Task to complete:
Among the entries below, which lines include the string "block"? Show each one.

»»

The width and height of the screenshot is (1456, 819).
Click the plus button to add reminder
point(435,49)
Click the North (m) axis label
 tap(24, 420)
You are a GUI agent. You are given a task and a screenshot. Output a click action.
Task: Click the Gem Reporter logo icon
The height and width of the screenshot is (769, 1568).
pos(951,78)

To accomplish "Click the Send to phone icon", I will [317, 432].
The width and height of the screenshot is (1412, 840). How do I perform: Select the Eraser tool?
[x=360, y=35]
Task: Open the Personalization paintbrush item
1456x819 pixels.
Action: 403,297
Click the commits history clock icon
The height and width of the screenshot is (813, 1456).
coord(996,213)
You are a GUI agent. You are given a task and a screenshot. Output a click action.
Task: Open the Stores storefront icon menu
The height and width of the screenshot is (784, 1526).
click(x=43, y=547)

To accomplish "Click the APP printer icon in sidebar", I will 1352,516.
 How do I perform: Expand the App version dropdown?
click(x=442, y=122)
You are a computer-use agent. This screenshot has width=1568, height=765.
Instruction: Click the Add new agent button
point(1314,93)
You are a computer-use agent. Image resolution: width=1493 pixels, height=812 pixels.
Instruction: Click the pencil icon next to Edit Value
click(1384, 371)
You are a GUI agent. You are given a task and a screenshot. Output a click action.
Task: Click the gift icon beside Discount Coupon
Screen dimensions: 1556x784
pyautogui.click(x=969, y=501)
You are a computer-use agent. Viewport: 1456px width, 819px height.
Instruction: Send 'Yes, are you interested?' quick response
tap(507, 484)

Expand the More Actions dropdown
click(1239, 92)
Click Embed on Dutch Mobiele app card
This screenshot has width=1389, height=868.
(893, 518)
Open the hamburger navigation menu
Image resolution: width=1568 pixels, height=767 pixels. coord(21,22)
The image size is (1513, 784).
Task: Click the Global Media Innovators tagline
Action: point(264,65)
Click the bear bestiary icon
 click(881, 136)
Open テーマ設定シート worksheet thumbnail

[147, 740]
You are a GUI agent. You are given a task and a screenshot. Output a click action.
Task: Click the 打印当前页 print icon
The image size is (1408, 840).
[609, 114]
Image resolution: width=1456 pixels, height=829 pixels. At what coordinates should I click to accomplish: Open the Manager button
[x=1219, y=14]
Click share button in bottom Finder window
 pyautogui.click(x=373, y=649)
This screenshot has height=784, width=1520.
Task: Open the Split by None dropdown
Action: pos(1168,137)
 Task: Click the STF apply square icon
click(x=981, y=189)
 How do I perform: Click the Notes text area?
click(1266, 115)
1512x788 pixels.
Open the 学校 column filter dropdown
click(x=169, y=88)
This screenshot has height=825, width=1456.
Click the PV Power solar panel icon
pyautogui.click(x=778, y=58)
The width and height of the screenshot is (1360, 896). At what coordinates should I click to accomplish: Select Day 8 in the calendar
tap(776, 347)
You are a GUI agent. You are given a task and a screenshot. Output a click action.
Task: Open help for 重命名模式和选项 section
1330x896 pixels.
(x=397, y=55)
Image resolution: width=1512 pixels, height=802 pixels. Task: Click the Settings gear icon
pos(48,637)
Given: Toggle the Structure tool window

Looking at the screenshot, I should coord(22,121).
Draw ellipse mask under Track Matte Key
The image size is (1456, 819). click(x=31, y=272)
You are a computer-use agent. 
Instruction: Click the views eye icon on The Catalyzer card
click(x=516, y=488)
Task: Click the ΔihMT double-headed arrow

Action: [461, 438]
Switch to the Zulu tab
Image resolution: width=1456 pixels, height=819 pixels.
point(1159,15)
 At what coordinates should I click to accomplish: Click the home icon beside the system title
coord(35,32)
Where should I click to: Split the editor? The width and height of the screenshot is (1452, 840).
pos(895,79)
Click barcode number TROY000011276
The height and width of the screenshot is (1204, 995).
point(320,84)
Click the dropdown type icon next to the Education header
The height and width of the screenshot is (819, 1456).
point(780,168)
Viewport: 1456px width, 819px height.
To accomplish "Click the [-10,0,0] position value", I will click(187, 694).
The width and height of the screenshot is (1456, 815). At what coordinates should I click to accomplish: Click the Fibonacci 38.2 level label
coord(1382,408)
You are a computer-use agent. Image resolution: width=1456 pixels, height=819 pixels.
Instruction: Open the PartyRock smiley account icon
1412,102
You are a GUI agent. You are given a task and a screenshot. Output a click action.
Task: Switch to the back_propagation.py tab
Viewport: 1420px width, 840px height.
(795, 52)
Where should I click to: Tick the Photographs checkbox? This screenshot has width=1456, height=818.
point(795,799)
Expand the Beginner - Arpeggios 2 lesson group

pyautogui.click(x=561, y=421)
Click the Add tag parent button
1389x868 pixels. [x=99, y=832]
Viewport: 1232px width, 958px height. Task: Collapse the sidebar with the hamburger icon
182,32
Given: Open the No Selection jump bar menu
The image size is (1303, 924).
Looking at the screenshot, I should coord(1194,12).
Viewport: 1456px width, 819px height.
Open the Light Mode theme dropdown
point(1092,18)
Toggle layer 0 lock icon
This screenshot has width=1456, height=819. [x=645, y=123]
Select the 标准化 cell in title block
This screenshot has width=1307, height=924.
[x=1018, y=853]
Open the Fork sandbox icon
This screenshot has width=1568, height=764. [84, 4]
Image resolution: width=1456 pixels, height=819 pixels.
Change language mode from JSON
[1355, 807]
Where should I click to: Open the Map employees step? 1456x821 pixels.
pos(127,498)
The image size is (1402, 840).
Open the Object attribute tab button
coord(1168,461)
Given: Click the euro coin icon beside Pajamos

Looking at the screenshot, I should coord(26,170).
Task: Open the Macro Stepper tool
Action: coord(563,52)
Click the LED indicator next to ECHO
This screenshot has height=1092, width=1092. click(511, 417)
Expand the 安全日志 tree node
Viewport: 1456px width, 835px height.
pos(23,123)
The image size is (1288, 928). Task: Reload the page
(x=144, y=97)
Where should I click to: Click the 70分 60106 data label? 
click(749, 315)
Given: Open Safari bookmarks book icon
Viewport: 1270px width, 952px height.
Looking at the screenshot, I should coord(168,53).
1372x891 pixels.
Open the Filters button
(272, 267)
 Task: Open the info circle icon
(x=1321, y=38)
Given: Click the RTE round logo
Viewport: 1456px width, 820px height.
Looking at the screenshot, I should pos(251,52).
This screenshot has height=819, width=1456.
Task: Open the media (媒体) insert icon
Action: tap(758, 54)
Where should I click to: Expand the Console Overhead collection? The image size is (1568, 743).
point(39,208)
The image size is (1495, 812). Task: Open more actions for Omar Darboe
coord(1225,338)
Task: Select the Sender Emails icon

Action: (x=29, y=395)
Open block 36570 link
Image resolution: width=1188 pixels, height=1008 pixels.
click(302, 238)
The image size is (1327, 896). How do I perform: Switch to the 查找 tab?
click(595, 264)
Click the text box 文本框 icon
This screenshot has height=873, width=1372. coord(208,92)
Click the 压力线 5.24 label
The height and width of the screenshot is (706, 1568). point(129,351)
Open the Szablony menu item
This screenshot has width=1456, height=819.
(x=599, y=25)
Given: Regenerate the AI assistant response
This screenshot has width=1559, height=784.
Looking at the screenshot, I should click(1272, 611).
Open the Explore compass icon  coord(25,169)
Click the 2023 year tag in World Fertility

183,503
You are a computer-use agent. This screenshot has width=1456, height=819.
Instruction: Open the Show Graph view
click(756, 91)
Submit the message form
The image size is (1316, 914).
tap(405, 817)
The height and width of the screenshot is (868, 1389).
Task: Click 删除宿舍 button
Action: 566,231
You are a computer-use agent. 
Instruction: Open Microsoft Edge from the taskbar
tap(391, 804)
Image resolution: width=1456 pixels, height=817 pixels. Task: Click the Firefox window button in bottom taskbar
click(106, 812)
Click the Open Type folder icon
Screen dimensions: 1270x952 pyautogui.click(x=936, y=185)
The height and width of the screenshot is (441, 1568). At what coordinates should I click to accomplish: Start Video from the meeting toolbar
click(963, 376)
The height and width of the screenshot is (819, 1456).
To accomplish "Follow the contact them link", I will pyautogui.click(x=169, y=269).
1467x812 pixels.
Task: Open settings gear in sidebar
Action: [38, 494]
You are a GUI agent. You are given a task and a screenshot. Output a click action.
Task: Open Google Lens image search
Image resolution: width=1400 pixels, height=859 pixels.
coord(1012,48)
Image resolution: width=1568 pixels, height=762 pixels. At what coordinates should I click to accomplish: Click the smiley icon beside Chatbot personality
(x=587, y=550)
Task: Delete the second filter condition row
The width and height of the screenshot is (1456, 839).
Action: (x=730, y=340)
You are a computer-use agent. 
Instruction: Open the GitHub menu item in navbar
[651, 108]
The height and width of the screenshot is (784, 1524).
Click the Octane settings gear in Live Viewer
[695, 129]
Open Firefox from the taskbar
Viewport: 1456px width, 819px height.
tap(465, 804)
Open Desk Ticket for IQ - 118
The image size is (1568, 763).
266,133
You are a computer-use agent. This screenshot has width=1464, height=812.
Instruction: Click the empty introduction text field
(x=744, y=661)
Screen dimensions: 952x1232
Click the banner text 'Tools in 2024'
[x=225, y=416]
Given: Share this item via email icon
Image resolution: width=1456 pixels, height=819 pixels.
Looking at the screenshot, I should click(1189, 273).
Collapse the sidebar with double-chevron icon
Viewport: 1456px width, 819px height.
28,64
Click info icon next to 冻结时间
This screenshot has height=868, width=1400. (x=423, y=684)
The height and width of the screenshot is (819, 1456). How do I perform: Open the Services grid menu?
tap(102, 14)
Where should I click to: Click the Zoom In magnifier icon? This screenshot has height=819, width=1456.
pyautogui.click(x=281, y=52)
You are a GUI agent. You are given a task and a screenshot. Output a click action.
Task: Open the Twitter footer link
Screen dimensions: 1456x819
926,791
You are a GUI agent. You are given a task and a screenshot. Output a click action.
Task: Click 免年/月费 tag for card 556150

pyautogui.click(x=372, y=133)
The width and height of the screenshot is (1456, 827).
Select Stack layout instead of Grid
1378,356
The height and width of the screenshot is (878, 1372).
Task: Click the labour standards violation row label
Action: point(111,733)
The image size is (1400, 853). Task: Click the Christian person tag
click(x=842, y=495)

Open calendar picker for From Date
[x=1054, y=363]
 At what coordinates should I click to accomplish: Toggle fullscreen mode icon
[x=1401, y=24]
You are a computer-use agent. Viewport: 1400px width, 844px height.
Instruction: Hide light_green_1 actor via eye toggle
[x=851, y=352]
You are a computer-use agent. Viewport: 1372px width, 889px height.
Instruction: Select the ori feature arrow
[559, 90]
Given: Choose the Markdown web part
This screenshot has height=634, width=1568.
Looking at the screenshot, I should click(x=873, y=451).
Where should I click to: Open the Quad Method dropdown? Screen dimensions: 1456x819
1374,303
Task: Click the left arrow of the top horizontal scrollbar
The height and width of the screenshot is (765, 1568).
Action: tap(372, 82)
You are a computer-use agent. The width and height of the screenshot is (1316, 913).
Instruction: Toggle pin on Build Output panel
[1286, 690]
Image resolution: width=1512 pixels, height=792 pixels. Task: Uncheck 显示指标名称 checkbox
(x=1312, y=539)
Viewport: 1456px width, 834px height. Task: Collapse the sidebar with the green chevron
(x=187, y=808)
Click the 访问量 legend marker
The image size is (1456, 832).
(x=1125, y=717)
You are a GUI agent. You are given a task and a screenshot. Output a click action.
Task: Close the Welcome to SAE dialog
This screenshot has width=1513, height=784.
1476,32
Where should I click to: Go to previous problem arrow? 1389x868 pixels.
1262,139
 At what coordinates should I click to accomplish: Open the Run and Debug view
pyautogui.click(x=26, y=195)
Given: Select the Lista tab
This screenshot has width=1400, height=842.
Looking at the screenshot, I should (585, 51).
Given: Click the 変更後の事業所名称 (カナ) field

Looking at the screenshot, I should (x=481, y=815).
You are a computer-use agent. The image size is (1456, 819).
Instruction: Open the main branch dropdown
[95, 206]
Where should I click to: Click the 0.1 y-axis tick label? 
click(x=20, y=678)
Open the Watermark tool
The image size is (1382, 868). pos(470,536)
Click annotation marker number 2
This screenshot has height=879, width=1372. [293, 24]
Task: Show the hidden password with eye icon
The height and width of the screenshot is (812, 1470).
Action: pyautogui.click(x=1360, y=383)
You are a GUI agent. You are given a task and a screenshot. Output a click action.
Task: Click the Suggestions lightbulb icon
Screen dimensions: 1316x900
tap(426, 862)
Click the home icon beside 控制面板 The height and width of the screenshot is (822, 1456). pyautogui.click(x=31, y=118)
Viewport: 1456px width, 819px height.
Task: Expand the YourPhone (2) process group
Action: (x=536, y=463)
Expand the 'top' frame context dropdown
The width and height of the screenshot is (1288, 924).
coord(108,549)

««

Solution to this task:
Select the 标准化 cell in title block
Open block 36570 link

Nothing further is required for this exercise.